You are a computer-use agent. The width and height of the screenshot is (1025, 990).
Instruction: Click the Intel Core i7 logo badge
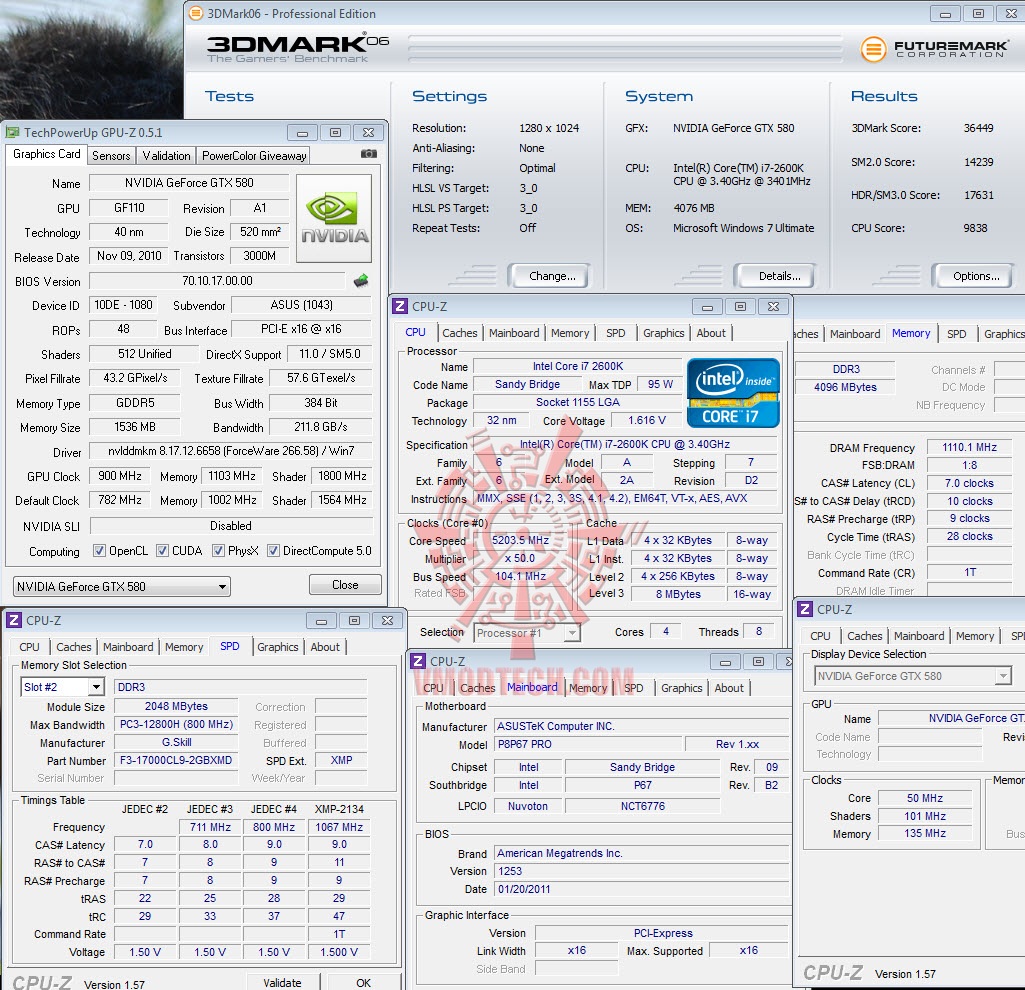[x=733, y=393]

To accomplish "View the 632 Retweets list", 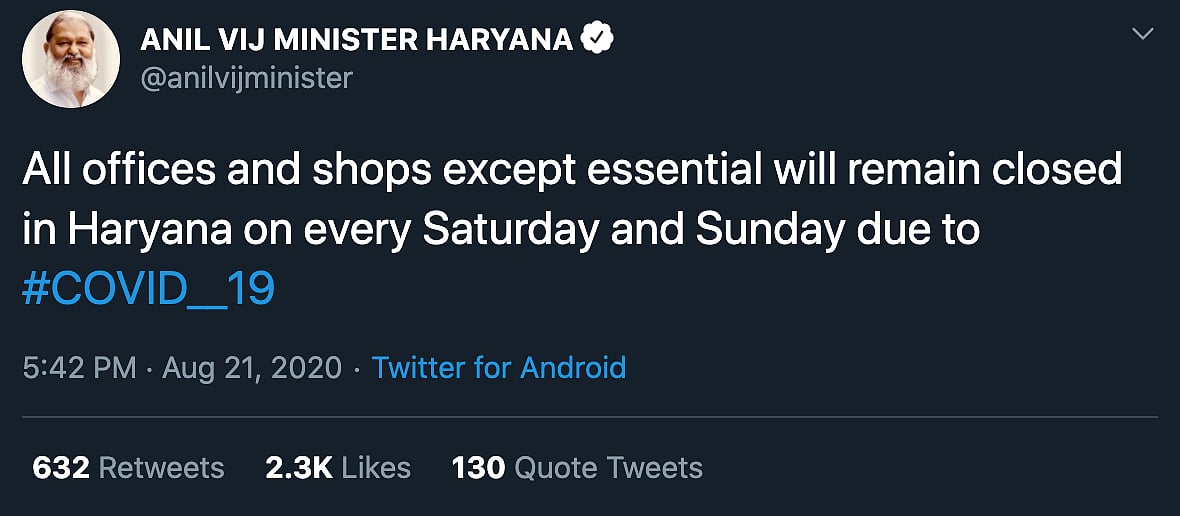I will 128,467.
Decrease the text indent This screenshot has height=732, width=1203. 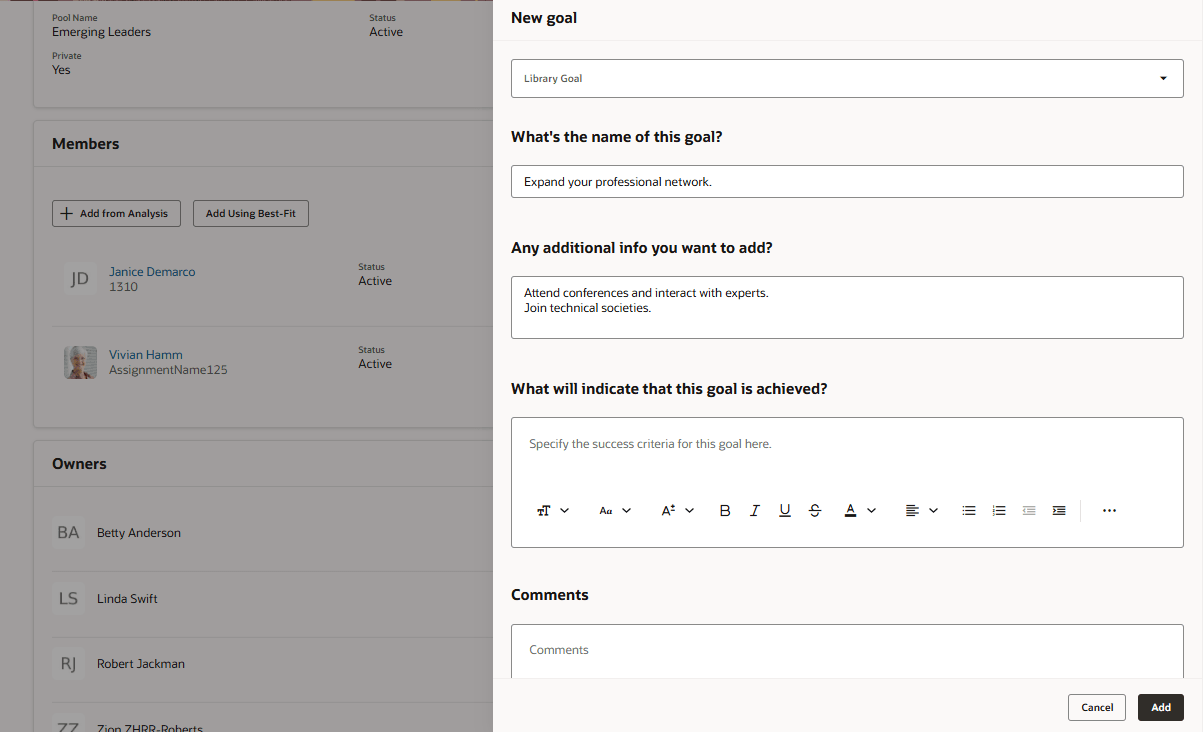pyautogui.click(x=1028, y=510)
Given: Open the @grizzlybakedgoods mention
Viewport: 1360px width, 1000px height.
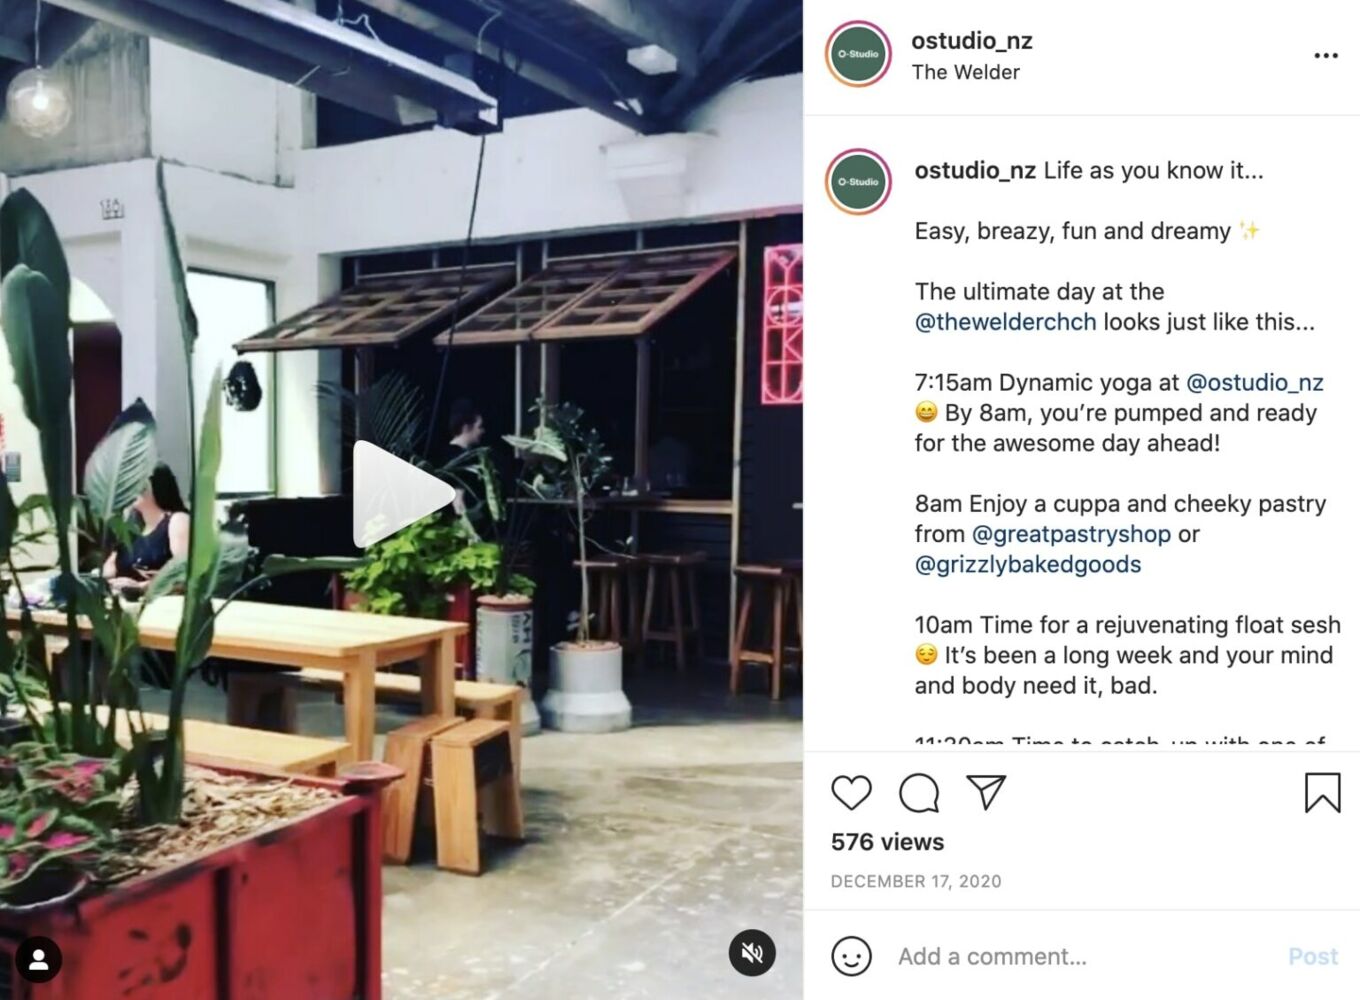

################

Exercise objective —
From the line with "Given: Open the @grizzlybakedgoods mention" down to the end of the entries, retype each line exactly as written, but drop the pictures.

Written response —
Given: Open the @grizzlybakedgoods mention
Viewport: 1360px width, 1000px height.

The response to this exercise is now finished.